Die «Maigesetze» in Österreich bleiben auch im Juli 1868 Hauptthema in der Zuger Berichterstattung. Ausserdem freut man sich im ganzen Land auf satte Früchte – und hofft auf eine allgemeine Preissenkung.
Wie bereits im Juni 1868 berichtet die «Neue Zuger Zeitung» auch im Folgemonat intensiv über die Vorgänge in der katholischen Kirche Österreichs. Die sogenannten «Maigesetze» von 1868 minderten die zuvor herrschende Autorität der Kirche und übertrugen dem Staat die Entscheidungshoheit über zentrale Belange, bei denen zuvor die katholische Kirche bestimmend war. Ehegerichtsbarkeit sowie das Unterrichts- und Erziehungswesen unterstanden nun dem Staat und nicht mehr der Kirche. Der Chronist der «Neuen Zuger Zeitung» schien ein frommer Katholik zu sein, so energisch wie er gegen diese Umwälzung im Kaiserreich unter Franz Josef schrieb.
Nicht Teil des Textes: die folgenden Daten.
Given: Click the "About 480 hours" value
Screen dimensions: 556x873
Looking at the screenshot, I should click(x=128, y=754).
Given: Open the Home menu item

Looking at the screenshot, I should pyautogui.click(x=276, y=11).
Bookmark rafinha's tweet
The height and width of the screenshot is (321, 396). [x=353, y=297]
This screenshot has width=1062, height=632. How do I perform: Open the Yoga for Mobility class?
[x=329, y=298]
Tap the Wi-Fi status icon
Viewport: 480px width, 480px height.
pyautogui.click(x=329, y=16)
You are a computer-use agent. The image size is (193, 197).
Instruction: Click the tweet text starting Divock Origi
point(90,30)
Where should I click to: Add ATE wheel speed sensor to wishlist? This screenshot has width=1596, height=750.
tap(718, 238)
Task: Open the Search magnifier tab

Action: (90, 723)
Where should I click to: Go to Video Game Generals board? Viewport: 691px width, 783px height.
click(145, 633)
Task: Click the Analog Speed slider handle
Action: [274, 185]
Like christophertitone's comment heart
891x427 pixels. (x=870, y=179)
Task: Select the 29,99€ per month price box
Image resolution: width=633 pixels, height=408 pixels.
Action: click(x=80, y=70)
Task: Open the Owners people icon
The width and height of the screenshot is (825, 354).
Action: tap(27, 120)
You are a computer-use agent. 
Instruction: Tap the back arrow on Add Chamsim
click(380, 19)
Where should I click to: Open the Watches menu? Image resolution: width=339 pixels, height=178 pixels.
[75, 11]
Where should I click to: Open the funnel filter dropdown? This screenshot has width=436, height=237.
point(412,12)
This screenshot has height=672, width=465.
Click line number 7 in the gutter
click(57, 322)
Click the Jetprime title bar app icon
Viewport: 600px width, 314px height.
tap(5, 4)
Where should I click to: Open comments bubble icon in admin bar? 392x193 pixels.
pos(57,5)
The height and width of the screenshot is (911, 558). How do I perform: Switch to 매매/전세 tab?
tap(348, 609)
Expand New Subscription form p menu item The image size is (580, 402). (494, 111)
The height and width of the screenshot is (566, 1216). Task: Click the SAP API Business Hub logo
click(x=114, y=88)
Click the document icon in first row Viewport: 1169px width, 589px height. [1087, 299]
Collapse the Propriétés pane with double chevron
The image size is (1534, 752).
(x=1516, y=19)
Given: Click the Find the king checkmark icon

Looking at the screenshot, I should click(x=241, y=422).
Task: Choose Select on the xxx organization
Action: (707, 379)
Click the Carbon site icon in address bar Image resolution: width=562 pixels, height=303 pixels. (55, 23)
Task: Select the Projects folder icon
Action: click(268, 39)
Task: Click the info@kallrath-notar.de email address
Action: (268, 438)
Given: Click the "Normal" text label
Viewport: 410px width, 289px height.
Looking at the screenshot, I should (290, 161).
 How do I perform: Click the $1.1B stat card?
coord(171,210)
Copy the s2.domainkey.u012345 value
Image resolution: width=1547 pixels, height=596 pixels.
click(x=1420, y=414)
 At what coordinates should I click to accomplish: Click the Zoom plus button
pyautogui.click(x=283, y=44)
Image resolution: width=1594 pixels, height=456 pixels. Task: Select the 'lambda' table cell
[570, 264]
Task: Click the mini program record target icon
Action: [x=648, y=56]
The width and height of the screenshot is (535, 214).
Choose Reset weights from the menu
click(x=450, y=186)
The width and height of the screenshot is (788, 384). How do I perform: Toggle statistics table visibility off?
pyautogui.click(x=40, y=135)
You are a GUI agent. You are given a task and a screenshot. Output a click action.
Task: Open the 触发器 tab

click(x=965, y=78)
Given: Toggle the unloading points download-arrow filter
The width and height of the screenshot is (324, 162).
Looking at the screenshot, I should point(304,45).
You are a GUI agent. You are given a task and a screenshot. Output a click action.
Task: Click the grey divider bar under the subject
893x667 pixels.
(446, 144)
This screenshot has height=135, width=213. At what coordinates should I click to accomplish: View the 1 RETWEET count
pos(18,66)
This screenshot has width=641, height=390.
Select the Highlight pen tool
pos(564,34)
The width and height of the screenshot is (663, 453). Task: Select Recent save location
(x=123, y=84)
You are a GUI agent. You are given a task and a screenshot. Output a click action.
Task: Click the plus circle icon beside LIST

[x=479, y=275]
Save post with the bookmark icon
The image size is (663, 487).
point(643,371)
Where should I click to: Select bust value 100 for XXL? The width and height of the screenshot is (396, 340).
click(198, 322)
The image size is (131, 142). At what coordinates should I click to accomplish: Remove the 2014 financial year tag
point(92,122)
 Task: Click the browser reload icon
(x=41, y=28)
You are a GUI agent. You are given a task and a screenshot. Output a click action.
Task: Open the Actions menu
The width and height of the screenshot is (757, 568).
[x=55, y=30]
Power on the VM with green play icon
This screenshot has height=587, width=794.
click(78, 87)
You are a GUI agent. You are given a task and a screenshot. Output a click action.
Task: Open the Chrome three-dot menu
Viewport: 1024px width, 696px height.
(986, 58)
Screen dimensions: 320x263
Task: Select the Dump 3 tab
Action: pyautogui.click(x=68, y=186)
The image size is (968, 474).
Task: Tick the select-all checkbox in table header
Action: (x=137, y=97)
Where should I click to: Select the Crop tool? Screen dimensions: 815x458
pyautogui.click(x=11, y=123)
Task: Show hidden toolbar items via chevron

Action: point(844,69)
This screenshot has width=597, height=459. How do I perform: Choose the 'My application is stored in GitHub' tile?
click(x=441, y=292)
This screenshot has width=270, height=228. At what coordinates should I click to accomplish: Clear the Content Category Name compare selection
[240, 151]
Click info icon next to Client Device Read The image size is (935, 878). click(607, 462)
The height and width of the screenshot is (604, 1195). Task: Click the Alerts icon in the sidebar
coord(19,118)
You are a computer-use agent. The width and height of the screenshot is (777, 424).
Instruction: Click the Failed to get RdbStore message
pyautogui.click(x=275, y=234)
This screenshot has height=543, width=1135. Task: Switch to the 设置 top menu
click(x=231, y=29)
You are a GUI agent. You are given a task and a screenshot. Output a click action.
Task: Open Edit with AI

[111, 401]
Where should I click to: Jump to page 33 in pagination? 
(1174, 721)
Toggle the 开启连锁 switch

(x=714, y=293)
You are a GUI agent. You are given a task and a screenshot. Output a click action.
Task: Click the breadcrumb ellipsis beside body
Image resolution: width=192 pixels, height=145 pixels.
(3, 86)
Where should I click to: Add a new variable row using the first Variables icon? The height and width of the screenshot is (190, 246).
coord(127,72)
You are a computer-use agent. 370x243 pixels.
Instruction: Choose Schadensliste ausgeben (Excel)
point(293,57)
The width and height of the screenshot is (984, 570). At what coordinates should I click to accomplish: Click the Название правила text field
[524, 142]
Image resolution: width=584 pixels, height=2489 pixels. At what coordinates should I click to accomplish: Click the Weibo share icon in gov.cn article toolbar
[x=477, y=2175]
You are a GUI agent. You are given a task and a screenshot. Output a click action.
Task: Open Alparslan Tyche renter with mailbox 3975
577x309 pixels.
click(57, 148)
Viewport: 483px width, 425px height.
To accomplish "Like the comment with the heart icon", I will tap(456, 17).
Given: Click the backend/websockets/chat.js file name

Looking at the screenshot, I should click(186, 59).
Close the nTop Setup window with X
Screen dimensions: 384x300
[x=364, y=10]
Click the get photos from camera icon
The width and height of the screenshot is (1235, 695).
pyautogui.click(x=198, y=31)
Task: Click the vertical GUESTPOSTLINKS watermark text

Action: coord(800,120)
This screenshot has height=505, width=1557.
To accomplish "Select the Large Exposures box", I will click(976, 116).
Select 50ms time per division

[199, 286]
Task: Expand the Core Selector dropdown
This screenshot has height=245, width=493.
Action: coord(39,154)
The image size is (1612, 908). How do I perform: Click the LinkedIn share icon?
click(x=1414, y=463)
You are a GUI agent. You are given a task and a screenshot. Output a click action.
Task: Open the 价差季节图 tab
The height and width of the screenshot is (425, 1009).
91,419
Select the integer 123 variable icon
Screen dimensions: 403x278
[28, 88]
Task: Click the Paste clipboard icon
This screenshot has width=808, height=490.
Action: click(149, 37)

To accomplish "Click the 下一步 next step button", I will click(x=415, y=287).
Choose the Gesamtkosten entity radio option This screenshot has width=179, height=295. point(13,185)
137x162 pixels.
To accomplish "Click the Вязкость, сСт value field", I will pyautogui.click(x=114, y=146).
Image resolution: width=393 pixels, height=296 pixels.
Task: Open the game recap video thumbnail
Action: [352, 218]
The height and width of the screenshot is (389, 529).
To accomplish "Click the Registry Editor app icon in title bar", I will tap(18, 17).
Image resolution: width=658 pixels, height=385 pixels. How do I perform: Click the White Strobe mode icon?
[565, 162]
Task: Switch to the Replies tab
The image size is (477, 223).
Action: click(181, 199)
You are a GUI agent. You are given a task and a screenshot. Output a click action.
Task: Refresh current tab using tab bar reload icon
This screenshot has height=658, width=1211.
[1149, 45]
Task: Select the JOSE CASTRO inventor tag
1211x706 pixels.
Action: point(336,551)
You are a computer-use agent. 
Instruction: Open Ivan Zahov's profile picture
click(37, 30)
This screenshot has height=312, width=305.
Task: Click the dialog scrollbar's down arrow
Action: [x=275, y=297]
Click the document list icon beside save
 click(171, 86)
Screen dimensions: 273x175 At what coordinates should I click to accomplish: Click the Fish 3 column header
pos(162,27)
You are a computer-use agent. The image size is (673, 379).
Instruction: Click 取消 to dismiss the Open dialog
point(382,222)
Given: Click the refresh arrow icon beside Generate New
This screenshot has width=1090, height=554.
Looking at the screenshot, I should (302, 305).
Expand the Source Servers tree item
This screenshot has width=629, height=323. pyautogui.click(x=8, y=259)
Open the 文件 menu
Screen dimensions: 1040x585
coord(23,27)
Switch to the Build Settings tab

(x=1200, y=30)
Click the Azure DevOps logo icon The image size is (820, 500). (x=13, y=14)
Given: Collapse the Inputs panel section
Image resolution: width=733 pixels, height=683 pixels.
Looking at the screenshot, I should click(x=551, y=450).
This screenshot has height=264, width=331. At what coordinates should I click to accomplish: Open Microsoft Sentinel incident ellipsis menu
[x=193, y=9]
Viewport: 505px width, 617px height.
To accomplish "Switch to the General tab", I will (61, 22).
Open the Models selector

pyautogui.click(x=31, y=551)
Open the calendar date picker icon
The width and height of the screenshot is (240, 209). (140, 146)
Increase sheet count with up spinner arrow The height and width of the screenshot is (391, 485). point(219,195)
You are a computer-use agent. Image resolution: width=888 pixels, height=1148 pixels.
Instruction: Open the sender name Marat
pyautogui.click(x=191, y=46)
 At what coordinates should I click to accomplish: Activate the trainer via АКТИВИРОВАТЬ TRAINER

Als dann im Juli 1868 die Allokution von Papst Pius IX. veröffentlicht wurde, in der sich der Pontifex wider Erwarten des Zuger Chronisten «scharf und bestimmt» gegen die Maigesetze äusserte, fühlte sich der Redaktor von höchster Stelle bestätigt, verschärfte seinen Tonfall abermals und zitierte aus der päpstlichen Stellungnahme: Ihr seht mithin, ehrwürdige Brüder, wie verwerflich und verdammungswerth jene von der österreichischen Regierung erlassenen abscheulichen Gesetze sind, welche die Lehre der katholischen Kirche, ihre ehrwürdigen Rechte, Autorität und göttliche Konstitution, sowie die Gewalt dieses apostolischen Stuhles, unsere erwähnte Konvention, ja das Naturrecht selbst aufs Höchste verletzen...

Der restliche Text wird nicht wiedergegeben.